Кёрнер умолк, но физиономия его выражала упорное несогласие и готовность препираться хоть до утра. За время своего пребывания в «Аненэрбе» Кёрнер разработал собственную мистическую философскую систему, к постулатам которой с удовольствием прибегал в любой беседе. Человеческий мир являл собой, по его мнению, вселенский концлагерь, причём не в переносном, а в самом первоначальном смысле этого слова — закрытое место, куда помещаются вредоносные элементы с целью их изоляции и перевоспитания. Человеческое существо, изначально несовершенное и неразвитое, по кёрнеровским убеждениям, проходило череду земных воплощений в точности так, как заключённый обыкновенно переводится надзирателем с одной надрывающе-тяжёлой работы на другую. Для человечества, толкущегося на одном месте за космической колючей проволокой (можно изобразить её в виде Млечного Пути), по определению, не существовало никакого светлого будущего — ибо в концлагерях свет идёт лишь из топки печи. Но отдельный субъект всё же мог достичь просветления и «спастись» — до костей ободрав шкуру, возвыситься над толпой посредством полного осознания и принятия своего жалкого положения узника — и тогда неведомый космический лагерфюрер назначал его капо, а затем представлял некоему демиургу, невообразимому коменданту самой тёмной части Вселенной, и комендант выпускал счастливчика на свободу, в нирвану, — переводил на постоянное местожительство в лучшие миры — после чего продолжал хладнокровно наблюдать за скопищем заключённых, изводящих себя бессмысленной работой под строжайшим присмотром ангелов в фуражках и с нагайками. Всю эту чернейшую картину мироздания Кёрнер рисовал с мазохистским наслаждением. Штернберг порой сухо веселился над едким цинизмом кёрнеровской мифологии и забавлял себя предположением, что в каком-нибудь демократическом государстве вроде Соединённых Штатов Кёрнер вполне мог бы обзавестись массой поклонников и создать востребованную секту: адепты во всём полосатом ходили бы строем и проводили религиозные службы в бараках за колючкой…
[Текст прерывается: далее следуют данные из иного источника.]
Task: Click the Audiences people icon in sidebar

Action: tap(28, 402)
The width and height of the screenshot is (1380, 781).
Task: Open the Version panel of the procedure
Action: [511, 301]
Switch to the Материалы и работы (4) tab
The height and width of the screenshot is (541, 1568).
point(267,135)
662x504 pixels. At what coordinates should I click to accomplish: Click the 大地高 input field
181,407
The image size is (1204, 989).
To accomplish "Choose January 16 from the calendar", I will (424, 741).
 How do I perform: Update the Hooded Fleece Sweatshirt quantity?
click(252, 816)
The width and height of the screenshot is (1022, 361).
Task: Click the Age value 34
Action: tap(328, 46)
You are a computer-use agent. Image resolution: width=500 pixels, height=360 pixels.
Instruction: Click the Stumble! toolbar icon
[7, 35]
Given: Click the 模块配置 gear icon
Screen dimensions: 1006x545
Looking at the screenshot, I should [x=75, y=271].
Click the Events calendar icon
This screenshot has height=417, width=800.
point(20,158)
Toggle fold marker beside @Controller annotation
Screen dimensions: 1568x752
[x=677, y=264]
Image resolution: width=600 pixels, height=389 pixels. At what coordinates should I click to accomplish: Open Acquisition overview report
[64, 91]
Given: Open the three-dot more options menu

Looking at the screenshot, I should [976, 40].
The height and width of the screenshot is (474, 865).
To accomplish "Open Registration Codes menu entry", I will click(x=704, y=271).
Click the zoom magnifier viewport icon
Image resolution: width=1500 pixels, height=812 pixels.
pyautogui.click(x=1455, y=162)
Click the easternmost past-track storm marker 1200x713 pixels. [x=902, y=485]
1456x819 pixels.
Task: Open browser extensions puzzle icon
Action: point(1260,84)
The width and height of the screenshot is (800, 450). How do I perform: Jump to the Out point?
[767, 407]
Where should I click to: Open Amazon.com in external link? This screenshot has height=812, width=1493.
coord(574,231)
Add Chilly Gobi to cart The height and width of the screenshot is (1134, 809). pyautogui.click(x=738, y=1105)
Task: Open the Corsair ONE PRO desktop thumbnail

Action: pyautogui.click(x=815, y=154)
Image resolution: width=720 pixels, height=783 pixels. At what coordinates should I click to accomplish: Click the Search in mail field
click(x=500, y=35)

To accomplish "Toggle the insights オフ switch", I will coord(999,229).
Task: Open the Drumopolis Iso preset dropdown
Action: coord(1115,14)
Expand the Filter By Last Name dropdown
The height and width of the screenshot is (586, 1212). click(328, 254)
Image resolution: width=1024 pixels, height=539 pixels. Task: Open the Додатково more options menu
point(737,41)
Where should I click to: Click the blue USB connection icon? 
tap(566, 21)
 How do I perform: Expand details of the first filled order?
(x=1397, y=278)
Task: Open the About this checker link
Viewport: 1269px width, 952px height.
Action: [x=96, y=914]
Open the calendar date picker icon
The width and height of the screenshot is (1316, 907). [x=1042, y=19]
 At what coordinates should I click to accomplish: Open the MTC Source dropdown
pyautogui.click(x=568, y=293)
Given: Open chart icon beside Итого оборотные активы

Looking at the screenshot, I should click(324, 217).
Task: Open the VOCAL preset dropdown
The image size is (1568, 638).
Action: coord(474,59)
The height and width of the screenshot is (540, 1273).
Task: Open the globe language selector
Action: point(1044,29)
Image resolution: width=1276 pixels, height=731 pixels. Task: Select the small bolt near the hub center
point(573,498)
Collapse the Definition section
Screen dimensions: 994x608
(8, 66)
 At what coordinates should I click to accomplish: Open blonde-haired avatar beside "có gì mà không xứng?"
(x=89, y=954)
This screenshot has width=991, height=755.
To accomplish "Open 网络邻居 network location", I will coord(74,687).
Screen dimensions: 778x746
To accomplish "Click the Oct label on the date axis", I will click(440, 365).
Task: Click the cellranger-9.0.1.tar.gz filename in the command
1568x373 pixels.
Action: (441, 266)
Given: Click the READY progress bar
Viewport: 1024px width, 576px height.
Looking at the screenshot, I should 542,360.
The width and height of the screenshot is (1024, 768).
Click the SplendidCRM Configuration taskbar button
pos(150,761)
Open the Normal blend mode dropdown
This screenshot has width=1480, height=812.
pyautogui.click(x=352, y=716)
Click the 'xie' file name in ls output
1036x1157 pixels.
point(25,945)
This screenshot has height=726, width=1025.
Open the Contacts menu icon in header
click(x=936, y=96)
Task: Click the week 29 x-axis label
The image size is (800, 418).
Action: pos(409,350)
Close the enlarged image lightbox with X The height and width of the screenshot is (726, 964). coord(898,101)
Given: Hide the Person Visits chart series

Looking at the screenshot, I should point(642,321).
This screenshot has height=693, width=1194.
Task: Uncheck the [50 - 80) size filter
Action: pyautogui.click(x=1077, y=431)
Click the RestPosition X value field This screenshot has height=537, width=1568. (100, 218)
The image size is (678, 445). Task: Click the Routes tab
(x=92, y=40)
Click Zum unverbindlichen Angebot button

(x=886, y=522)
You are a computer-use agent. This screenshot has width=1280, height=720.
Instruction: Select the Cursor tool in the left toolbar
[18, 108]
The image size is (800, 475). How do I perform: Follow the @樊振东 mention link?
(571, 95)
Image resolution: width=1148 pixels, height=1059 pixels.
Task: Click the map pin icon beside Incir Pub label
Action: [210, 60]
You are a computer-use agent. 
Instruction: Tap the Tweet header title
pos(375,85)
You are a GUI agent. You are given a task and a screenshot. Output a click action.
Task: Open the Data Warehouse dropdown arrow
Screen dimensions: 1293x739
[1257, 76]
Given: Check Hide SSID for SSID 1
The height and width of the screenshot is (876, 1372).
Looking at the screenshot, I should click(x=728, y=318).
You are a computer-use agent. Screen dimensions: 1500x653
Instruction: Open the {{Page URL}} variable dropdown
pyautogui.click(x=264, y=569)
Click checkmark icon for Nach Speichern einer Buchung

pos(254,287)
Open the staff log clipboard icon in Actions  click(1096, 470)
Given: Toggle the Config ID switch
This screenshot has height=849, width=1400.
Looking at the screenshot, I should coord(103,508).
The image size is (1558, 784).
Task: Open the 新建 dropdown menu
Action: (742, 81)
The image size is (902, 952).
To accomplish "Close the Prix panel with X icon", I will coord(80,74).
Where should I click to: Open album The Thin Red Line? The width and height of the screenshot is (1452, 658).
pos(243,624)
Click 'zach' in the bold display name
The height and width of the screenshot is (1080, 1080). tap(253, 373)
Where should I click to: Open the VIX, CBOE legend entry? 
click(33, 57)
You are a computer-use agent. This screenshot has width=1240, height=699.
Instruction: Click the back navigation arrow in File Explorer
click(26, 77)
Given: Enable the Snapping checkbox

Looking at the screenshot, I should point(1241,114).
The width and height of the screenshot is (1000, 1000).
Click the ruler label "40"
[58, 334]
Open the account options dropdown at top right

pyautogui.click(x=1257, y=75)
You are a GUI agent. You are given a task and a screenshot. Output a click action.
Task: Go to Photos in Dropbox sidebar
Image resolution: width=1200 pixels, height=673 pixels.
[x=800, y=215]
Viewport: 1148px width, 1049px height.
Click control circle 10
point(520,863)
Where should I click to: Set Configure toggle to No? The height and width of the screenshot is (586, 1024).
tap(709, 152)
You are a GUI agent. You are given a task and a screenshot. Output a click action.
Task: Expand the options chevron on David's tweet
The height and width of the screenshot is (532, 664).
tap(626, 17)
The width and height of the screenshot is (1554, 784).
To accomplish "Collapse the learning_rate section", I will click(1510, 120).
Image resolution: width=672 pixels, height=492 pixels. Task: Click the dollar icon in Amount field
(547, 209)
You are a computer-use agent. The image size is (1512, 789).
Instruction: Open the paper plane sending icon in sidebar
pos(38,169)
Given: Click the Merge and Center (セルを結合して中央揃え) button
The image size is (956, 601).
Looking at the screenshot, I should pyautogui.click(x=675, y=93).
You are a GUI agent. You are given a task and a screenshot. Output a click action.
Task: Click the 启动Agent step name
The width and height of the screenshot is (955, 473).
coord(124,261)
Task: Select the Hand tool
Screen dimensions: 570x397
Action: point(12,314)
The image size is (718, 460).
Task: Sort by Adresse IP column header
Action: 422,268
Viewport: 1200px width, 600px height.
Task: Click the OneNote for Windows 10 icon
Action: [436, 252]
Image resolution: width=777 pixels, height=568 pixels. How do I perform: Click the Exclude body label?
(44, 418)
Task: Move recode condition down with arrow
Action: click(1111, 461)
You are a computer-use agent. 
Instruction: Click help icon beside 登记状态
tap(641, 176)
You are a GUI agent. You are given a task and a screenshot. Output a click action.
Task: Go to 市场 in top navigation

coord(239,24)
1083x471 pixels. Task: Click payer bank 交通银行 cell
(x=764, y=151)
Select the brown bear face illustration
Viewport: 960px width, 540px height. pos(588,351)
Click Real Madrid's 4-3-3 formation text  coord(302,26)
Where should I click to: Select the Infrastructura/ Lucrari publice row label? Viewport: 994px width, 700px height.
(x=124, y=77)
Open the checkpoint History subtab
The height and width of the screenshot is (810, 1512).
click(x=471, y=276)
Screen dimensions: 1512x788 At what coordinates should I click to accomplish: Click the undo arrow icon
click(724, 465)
Лёжа без сна в темноте своей комнаты, Штернберг пытался представить, какая именно из умозрительных справедливостей могла служить руководством для штурмбанфюрера Эдельмана. Эдельман — до чего издевательская, однако, фамилия. Сорвать операцию по спасению собственного отечества — eine edle Tat von einem edlen Mann, благородный поступок благородного человека, ничего не скажешь. Любопытно, что он теперь предпримет? Почему решился на это? Полный список сознательно культивируемых чувств различного долга Штернберг знал наперечёт, поскольку, твёрдо придерживаясь одного, позволял себе иногда вообразить, как бы повернулась его жизнь, если б он выбрал что-нибудь другое.

* * *

В последнее время раздвоенность преследовала его с упорством тени в иссушающе-солнечный день. Его воображение километрами пустой киноплёнки проматывало всё то многочисленное, что могло бы, но никогда не было содеяно. То и дело он отбрасывал от себя мысль о том, что где-то течёт другая жизнь — без ночного концлагеря бесконечных кошмаров, без одуряющих приступов невротической головной боли, без острой, как голод, пустоты, особенно навязчивой в часы бессонницы, — не эта ли пустота смотрела на него глазами фюрера в день награждения? Он был слишком горд и слишком брезглив, чтобы топить её в помоях буйного пьянства или разврата. Он предпочитал, хлестать вместо шнапса потоки слов, запивая их рюмкой-другой коньяка. Проще говоря, с некоторых пор Штернберг начал вести записки — хотя, как и прежде, с презрением относился к графоманским слабостям подобного рода. В часы бессонницы, когда шею начинало ломить от твёрдости слежавшейся подушки, он иногда доставал из чемодана — того самого, с ключами, — чёрную тетрадь, о существовании которой не знал даже Франц, и укладывал строчку за строчкой своим каллиграфическим почерком, завершая каждый абзац глотком коньяка. Это была тетрадь оправданий. Оправдывая поступок за поступком, скрупулёзно нанизывая на строки все обстоятельства и необходимости, он сам себе давал на короткое время отпущение грехов. Но даже здесь не позволял себе быть искренним до конца. Он много писал о своих экспериментах, но никогда — об эксперименте под названием «Дана».